Resterà, forse, la voglia di sentirsi più collettività. Sia chiaro: nessuno si aspetti pomeriggi e serate a cantare tutti assieme ai balconi o per le vie dei paesi. Ma forse un pizzico di egoismo lo metteremo da parte. E non ci minacceremo a morte al primo parcheggio sbagliato.

Resterà, speriamolo e tanto, soprattutto la necessità di rileggere lo Stato rispetto ai cittadini. Dopo tanta paura e tanta sofferenza, dopo che è stato così chiaro che nella battaglia contro il Coronavirus 2020 sono mancate troppe armi, dovremo fare un passo indietro.

O in avanti. Ecco: in avanti, meglio. Perché, quando ritornerà davvero la primavera, non lo potremo dimenticare che abbiamo temuto quando le nostre Periferie non avevano ospedali, medici, attrezzature. E dovremo spiegarcela questa carenza mortale.

Non ci vorrà – non ci vuole – un genio per rispondere ai nostri dubbi a riguardo. Per troppi anni in Italia si è tagliato sui servizi essenziali: la Sanità, la Sicurezza, la Scuola, il Lavoro… ovvero su tutto ciò che quelli che sanno parlare definiscono Stato Sociale.

Dopo la quarantena collettiva, con il coraggio dell’onestà, certe teorie liberiste dovranno essere buttate in cantina. Senza sprechi, è ovvio, si dovrà riformulare la rete dei servizi essenziali che stanno mancando in queste settimane e che tanta ansia ci regalano.

La Sanità, per esempio, non potrà più essere ostaggio dei numeri o di certi burocrati della nostra politica. Senza prendersi in giro, andranno investiti bei soldini sulle corsie, sulle attrezzature, sulla professionalità degli operatori. E così andrà fatto per altri settori.

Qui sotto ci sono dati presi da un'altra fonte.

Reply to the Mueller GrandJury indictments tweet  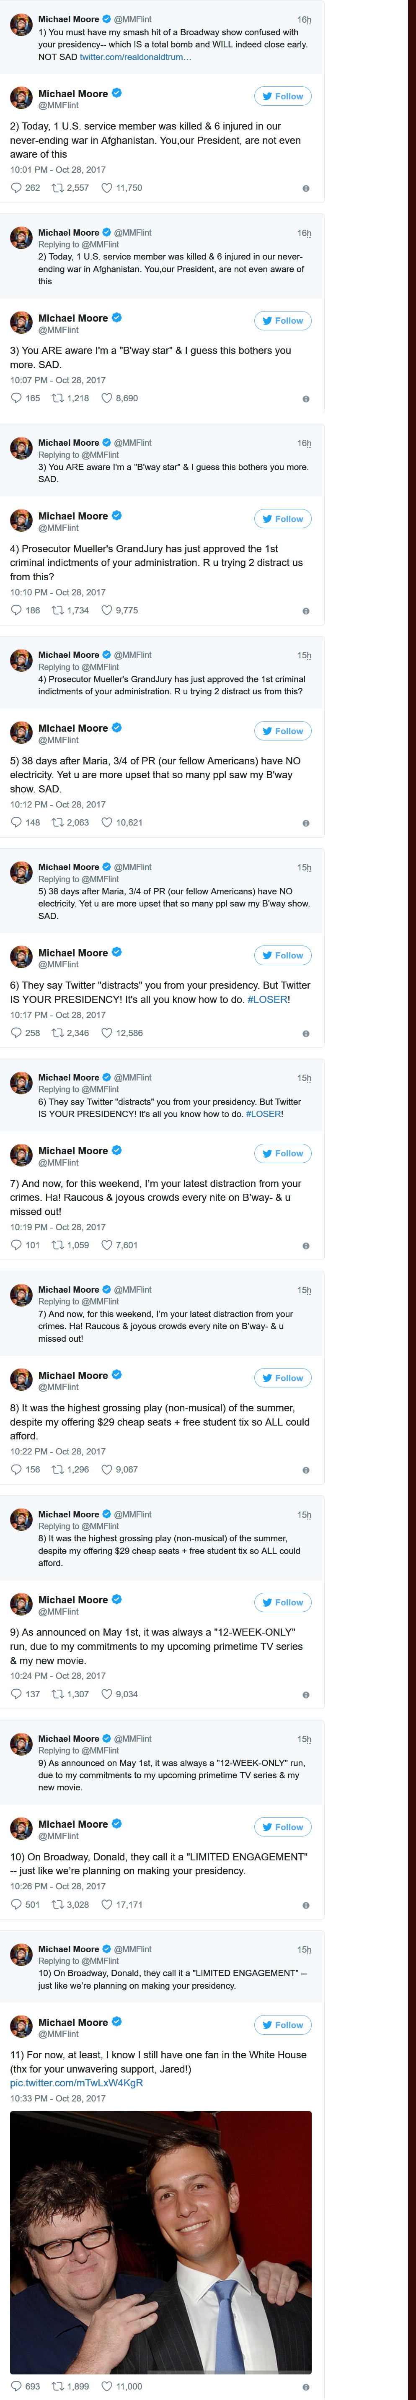(15, 611)
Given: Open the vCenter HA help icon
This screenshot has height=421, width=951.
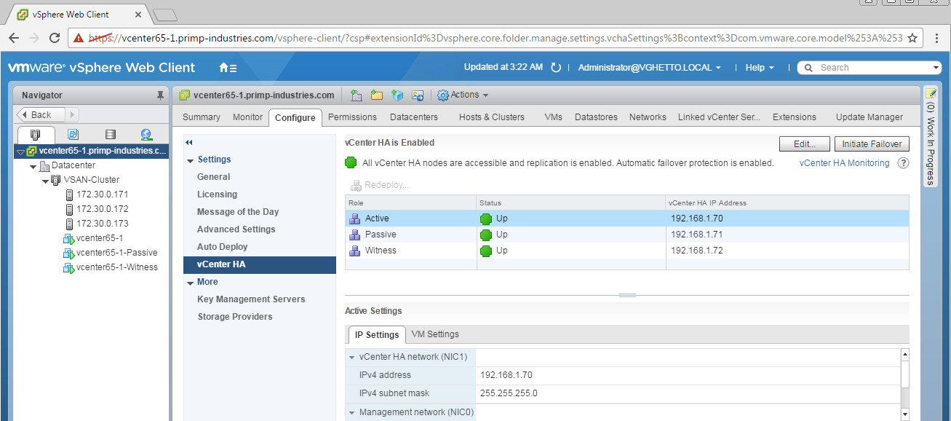Looking at the screenshot, I should [x=904, y=163].
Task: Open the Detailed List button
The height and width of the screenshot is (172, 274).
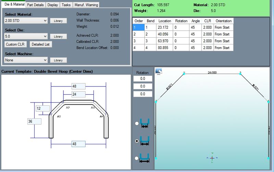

E il deficit? Ci dovranno pensare coloro che hanno la presunzione di rappresentarci a come domarlo. Non certo con i mezzi più facili di sempre: le sforbiciate ai bisogni della gente. Ma con l’uso virtuoso del denaro pubblico. Senza ruberie o favoritismi.

Quando finirà la nottata, perché finirà, allora con calma ci guarderemo negli occhi. E nessuno avrà più alibi. Conteremo i danni, ci chiederemo le ragioni di tutto. E le calcolatrici le useremo per ripassare i dati di ciò che è mancato. E che non dovrà mancare mai più.

Senza alcuna polemica. Senza nessuna retorica.

E a proposto di Stato Sociale: ce lo regaliamo un sorriso?